Pixel coordinate grounding data
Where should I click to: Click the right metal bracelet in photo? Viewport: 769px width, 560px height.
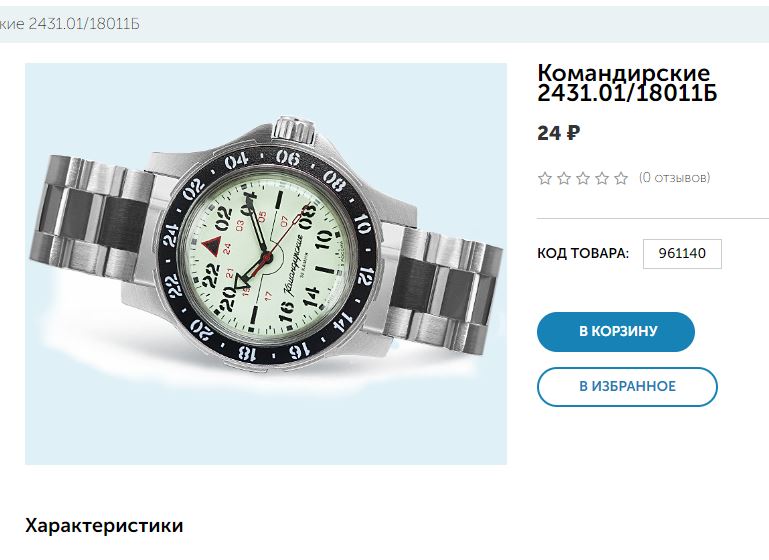(444, 288)
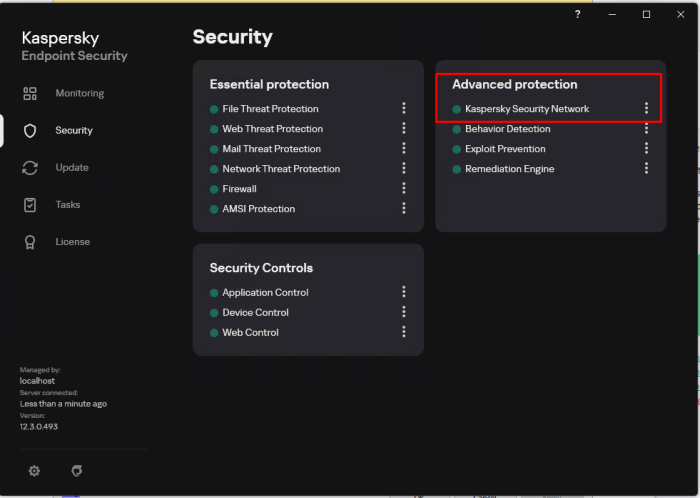Open the Kaspersky Security Network three-dot menu
The width and height of the screenshot is (700, 498).
point(646,109)
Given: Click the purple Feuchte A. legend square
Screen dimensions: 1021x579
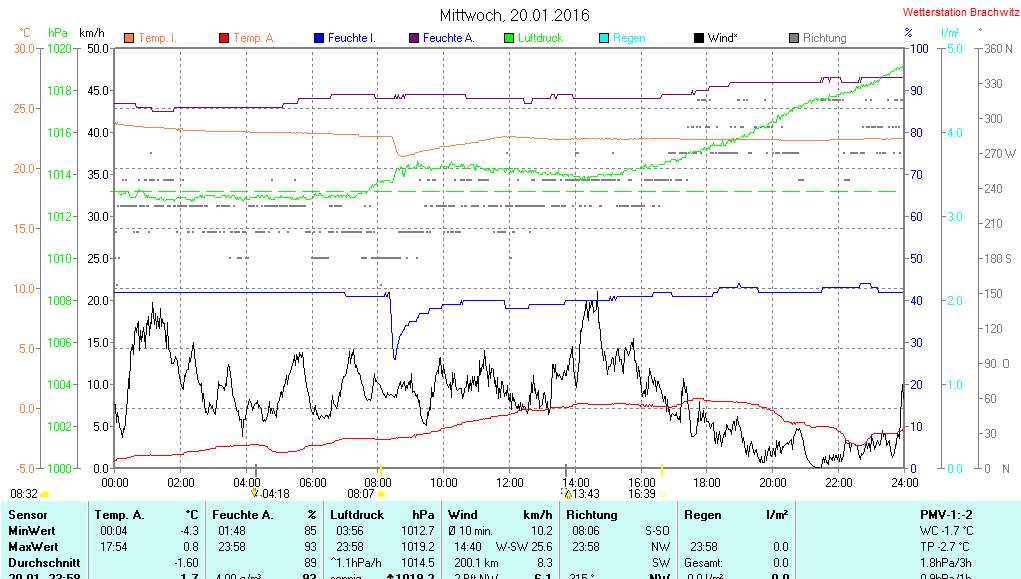Looking at the screenshot, I should [x=414, y=38].

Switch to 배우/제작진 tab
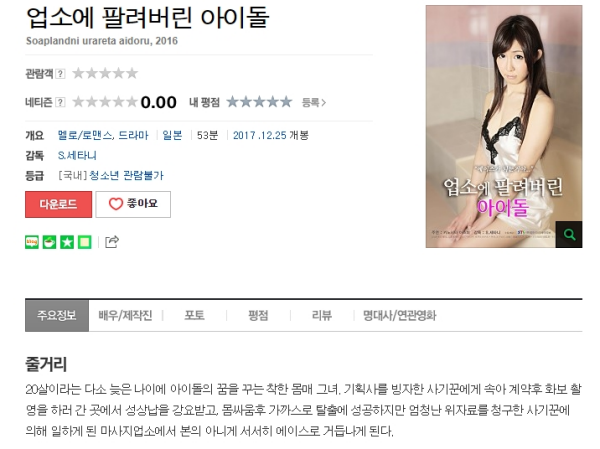pos(125,315)
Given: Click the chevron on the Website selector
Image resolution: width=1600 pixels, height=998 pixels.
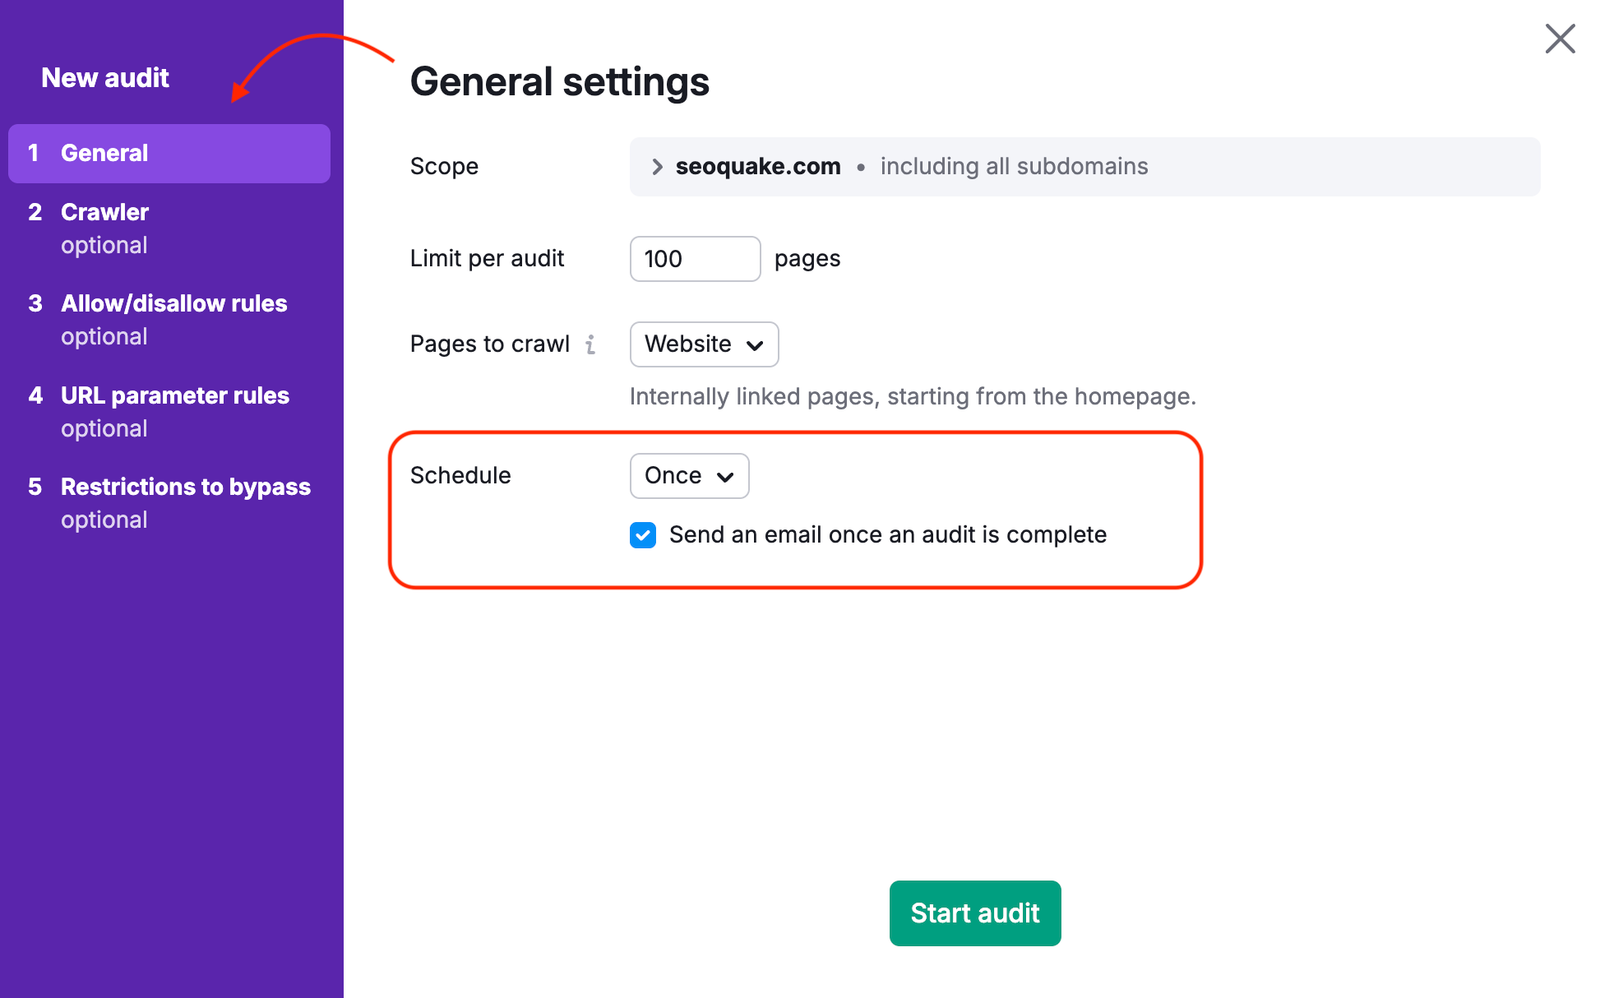Looking at the screenshot, I should (x=757, y=344).
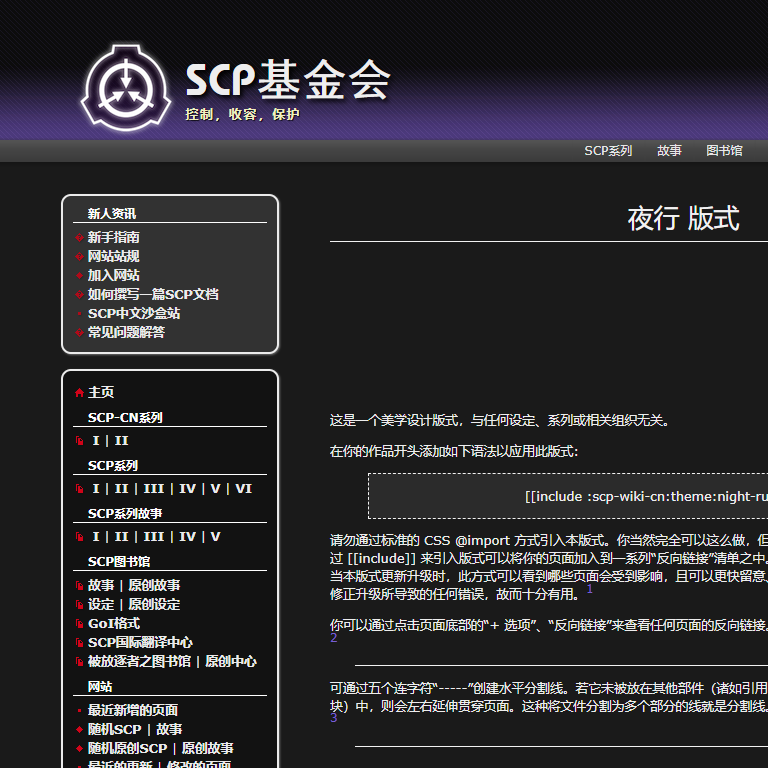Go to 如何撰写一篇SCP文档 page

152,295
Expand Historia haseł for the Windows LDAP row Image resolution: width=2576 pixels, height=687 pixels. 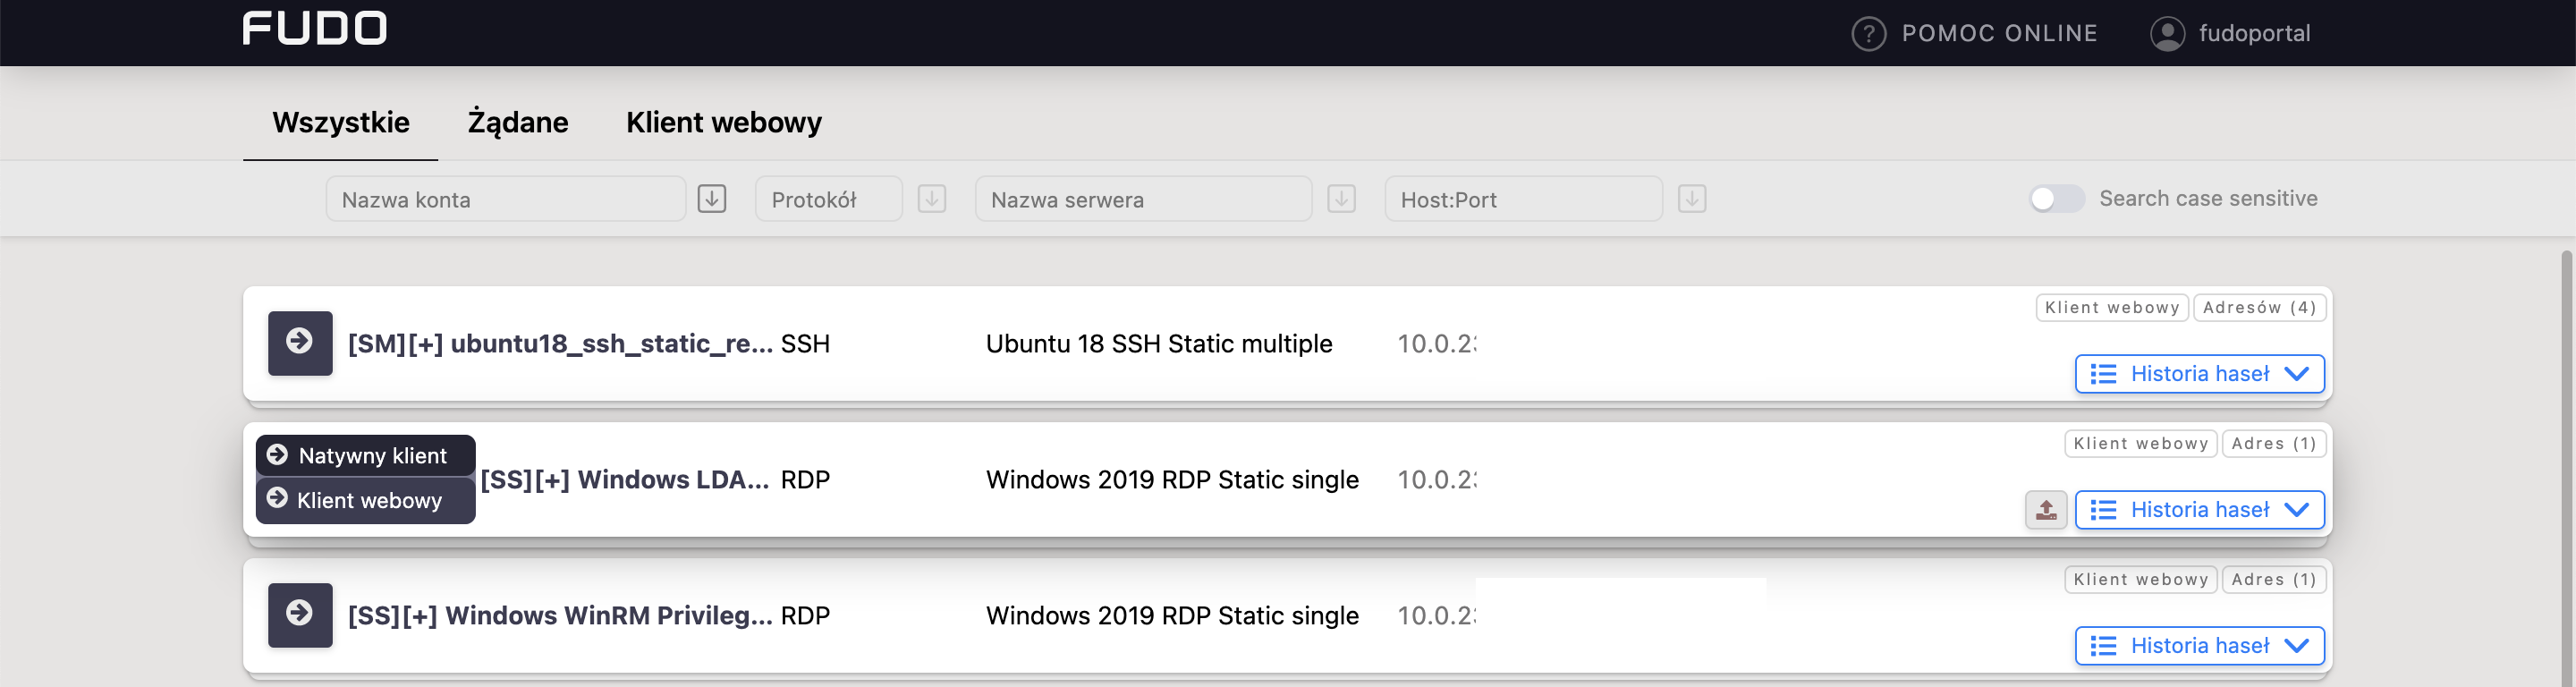[x=2198, y=510]
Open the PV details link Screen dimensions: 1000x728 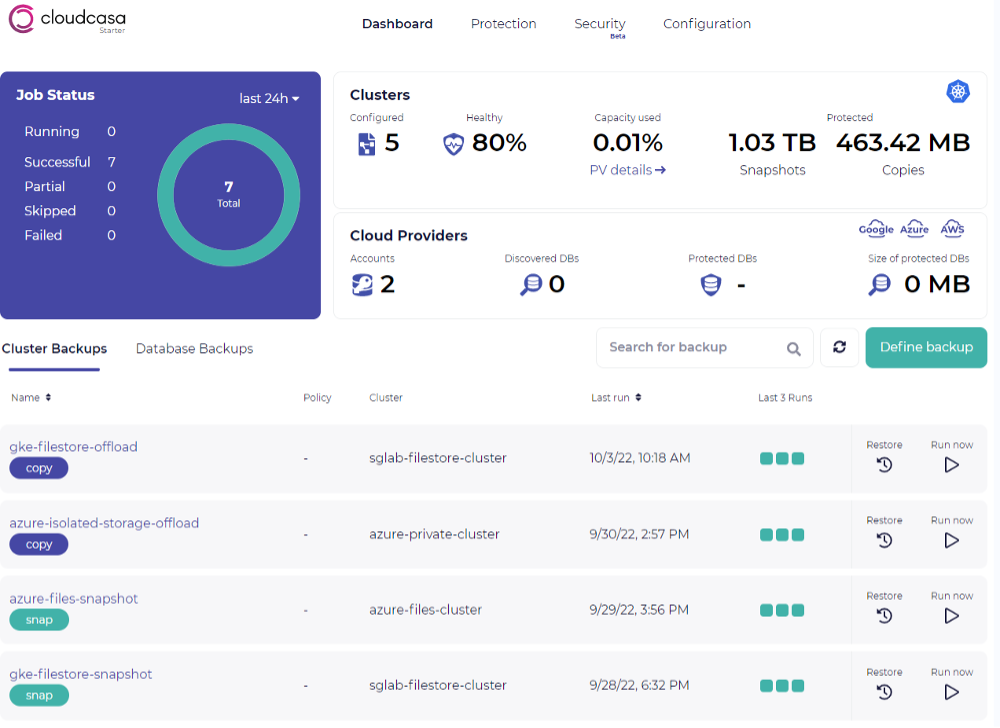pyautogui.click(x=627, y=170)
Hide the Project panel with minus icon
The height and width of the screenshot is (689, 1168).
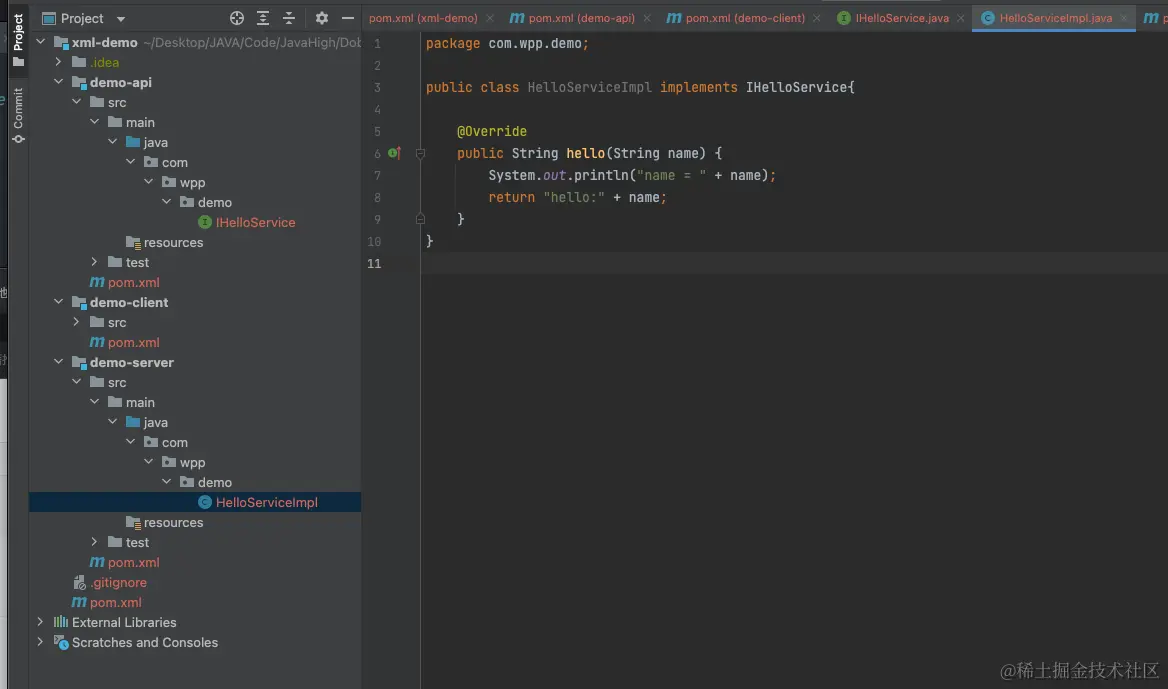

Problem requirements
Say the number of lines in the records above that include the string "Given", and no more.

Task output
2